The map of Hungarian media power relations could undergo a radical transformation.
Árpád Habony is Fidesz’s mysterious background man. He appeared near Fidesz after 2002, and even though many articles have dealt with his past, as of yet there hasn’t been a clear answer as to how he became Viktor Orbán’s most trusted advisor. Habony doesn’t even receive a salary from the party, or from the government, but his name crops up in connection to corruption scandals all the time. Currently, since Simicska’s departure from Fidesz circles, he is entrusted with resolving the media situation. In the last year and a half Habony has founded many newspapers and online news outlets, and has taken the second largest Hungarian TV channel, TV2 (bought by Fidesz) under his direction.
According to our sources, the acquisition of Pannon Papers was the opening act of Mediaworks’ sale, which will be completed soon.
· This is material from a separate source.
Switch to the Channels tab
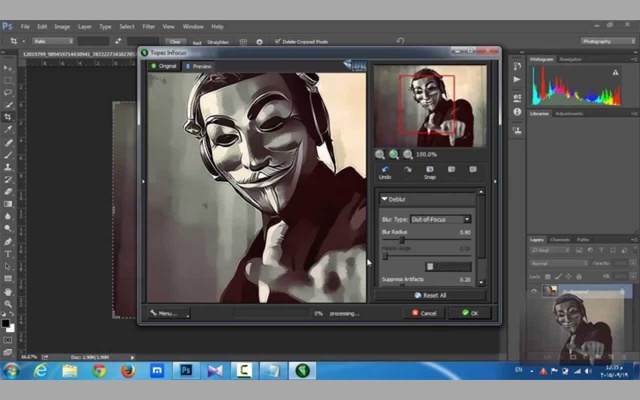 pos(560,239)
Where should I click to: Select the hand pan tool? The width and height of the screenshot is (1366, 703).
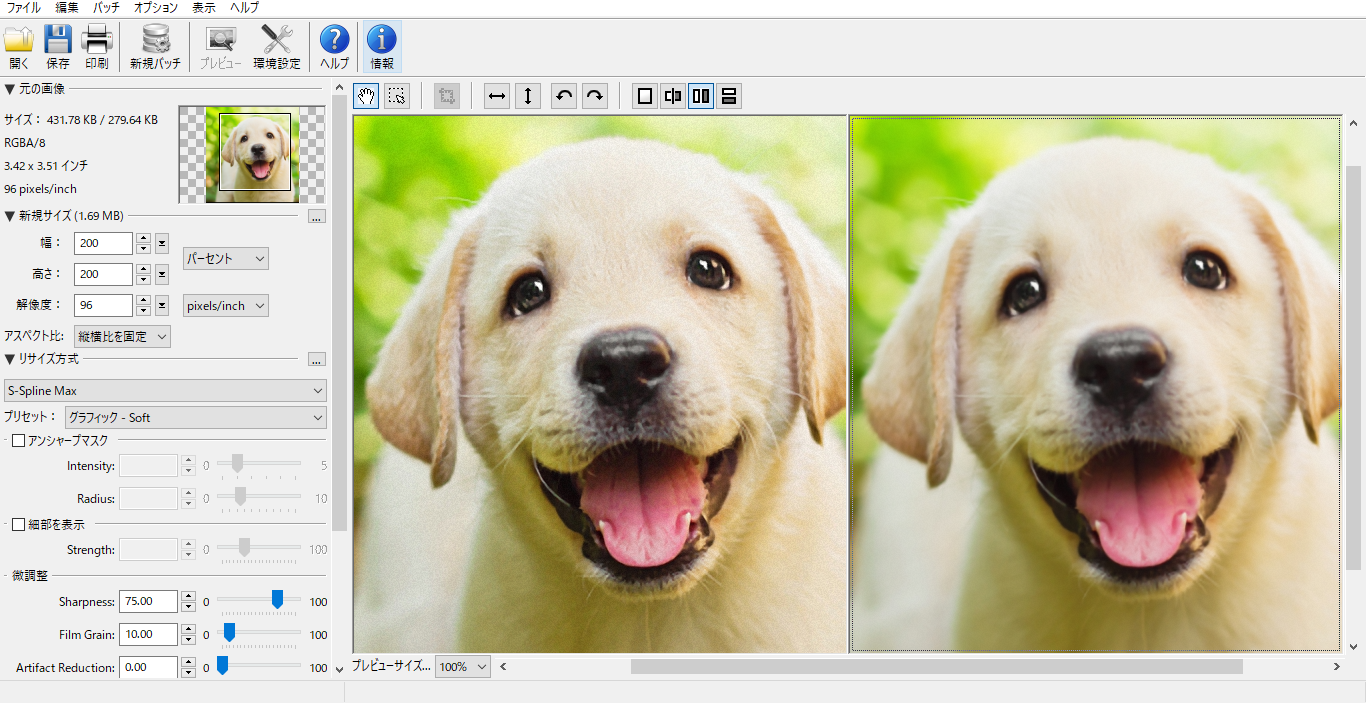click(366, 96)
In terms of regional and urban influence, an enormously important media portfolio will fall under Fidesz’s control if this happens. Pannon Papers owned the Dunaújváros and Fejér county newspaper, the Zala Gazette, the Journal (Veszprém) and the People of Vas, while Mediaworks owned the New Pannon Journal, the Heves County Gazette, 24 Hours (Komárom-Esztergom county), the New People’s Paper (Jász-Nagykun-Szolnok county), the Somogy Gazette, the Békés County Gazette, the Tolna People’s Journal and Petőfi’s People. Not to mention the online portfolio covering local sites which are currently basically in a monopoly position in their respective regions.
Apart from the regional papers, the fate of Népszabadság (People’s Freedom), Nemzeti Sport (National Sport) and Világgazdaság (World Economy) is also in question, and out of those Népszabadság is the most interesting. According to our sources, the ultimate goal of these acquisitions was to gain control over the county newspapers and online news sites, and Népszabadság was simply the icing on the cake. Which is why the fate of the paper is so problematic.
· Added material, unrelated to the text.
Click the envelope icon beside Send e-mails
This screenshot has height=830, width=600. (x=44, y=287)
There is more than one possible outcome. The slow death of Népszabadság, perhaps the persecution of its journalists until they leave, the paper’s transformation in some way, or perhaps its sale to an independent party. However, let us not forget that if the latter were to happen, it would only happen with the permission of the governing party. Rumour has it that if the paper was sold, it might go to the Brit Media Group linked to Slomó Köves, owner of two other prominent Hungarian news outlets, the independent 168 óra (168 hours) and Klubrádió (Club Radio).
If these transactions happen in this manner, it would mean that the map of Hungarian media power relations could undergo a radical transformation. Fidesz would achieve considerable reach amongst the urban and regional population by receiving this amount of control over the county papers, which would give them an enormous political advantage. And on the other hand it would mean a great loss for the independent press in Hungary.